Climate of concern in Leighton Buzzard at public meeting debating global warming threat

Concerns about climate change prompted 180 people to attend a public meeting at All Saints Church, Leighton Buzzard on Saturday, November 16.

The speakers were Chris Brierley, Associate Professor in Climate Science at University College, London; Paul Brown, former environment correspondent of The Guardian (both residents of Leighton Buzzard); and Councillor Steve Dixon, the Executive Member for Transformation and Climate Change, Central Bedfordshire Council.

Steve Dixon talking in All Saints

Steve Dixon talking in All Saints

They all discussed the opportunities and threats of climate change, as well as what actions are needed from individuals, councils or governments.

Afterwards, the speakers took questions from the audience, and many people stayed behind afterwards to discuss specific issues in small groups – subjects like tree planting, public transport, Extinction Rebellion, a repair café, renewable energy, and technology solutions.

The meeting was organised by Leighton-Linslade Low Carbon Town, which is a partnership between Christian Ecology Leighton Linslade and South Bedfordshire Friends of the Earth.

Nick Clarke, Churchwarden, All Saints , said: “We were delighted to welcome so many people, full of so much enthusiasm, to the meeting. The church teaches that we are stewards of creation, and so have a responsibility to look after the world we live in. This meeting helped show us what we need to do, right here in Leighton Buzzard and South Beds. Well done to all involved in it.”

Dr Brierley described how the climate has become warmer over the last 300 years or so, and how it is now getting warmer more and more rapidly.

Two responses to climate change are needed: mitigation and adaptation.

Mitigation means addressing the cause of climate change, by significantly reducing greenhouse gas emissions.

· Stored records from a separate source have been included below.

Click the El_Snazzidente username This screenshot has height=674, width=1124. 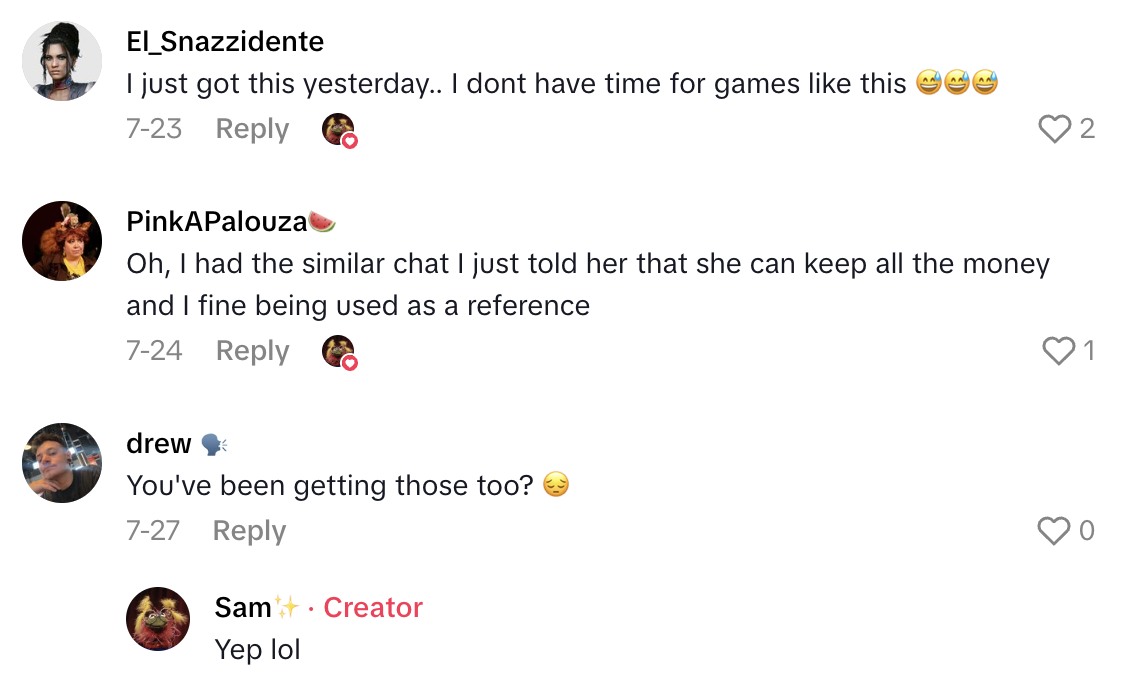coord(225,41)
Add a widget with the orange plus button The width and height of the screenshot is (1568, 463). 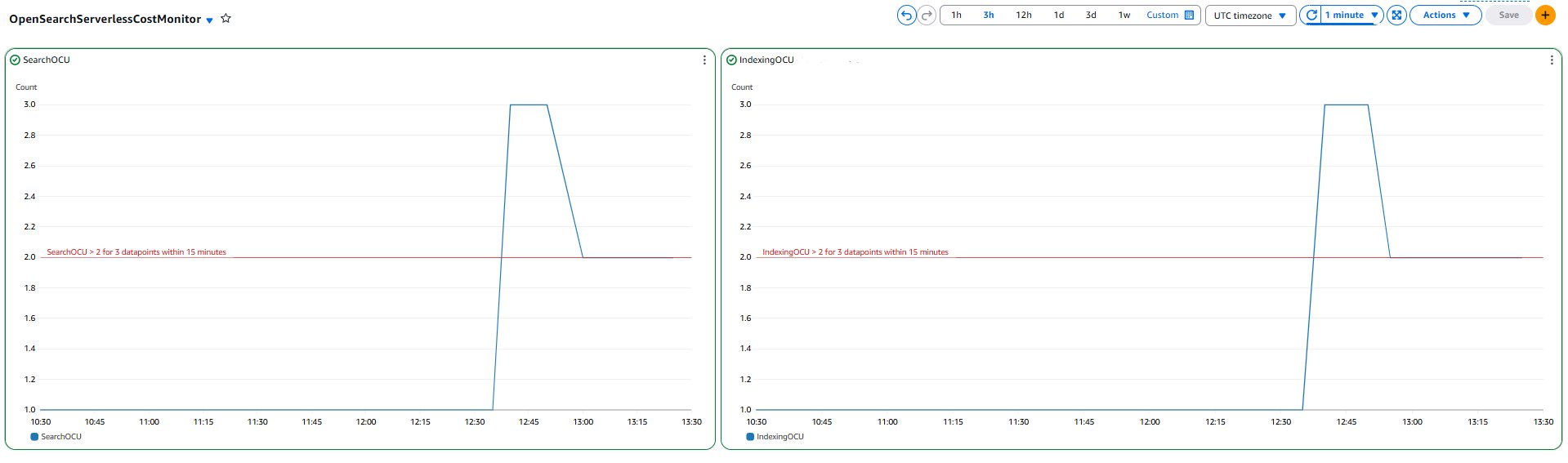coord(1545,16)
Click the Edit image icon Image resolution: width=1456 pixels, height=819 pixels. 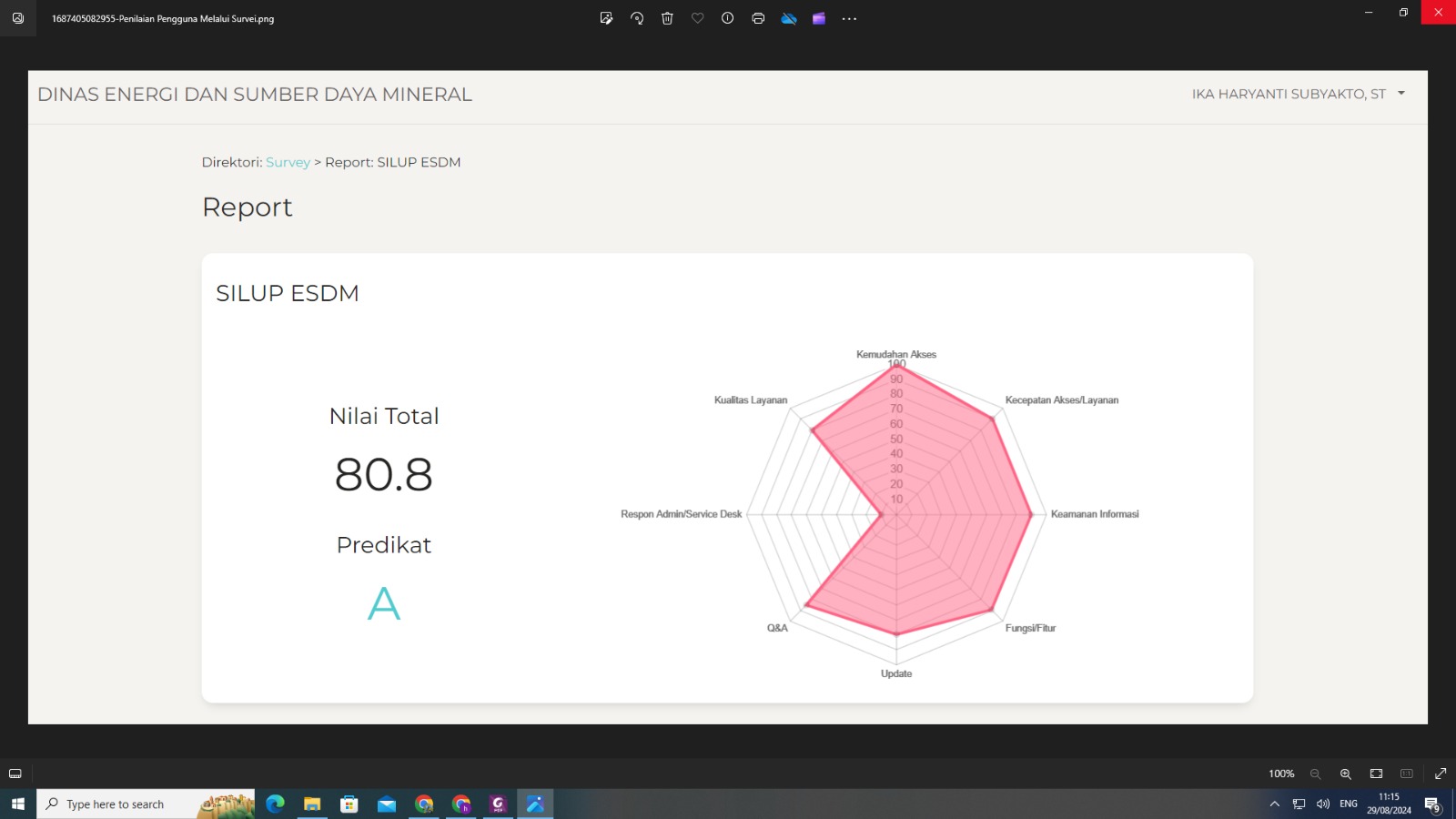point(606,18)
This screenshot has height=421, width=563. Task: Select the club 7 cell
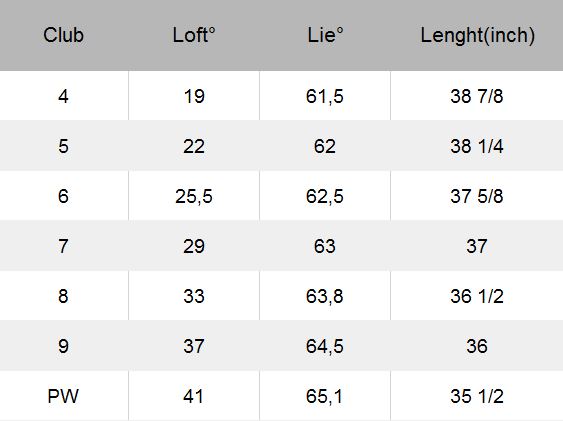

Adaptation means we will have to adapt to the kind of extreme weather events it causes, like floods, droughts and wildfires.

Paul Brown in his talk described the effects of this warming in more detail, effects such as the recent disastrous bush fires in Australia and California, the floods in Venice caused by exceptional high tides and sea level rise, and the so-called ‘once in 100 years’ floods in the UK, that have happened twice in 12 years so far.

The last speaker, Councillor Dixon, explained that the council has already endorsed theLocal Government Association motion declaring a climate emergency.

There is now a real appetite amongst the officers for change; and a three-part plan will be launched formally in April 2020, with targets to be achieved by 2030.

More detailed summaries of Chris Brierley and Paul Brown’s talks are available at, under ‘Climate Change’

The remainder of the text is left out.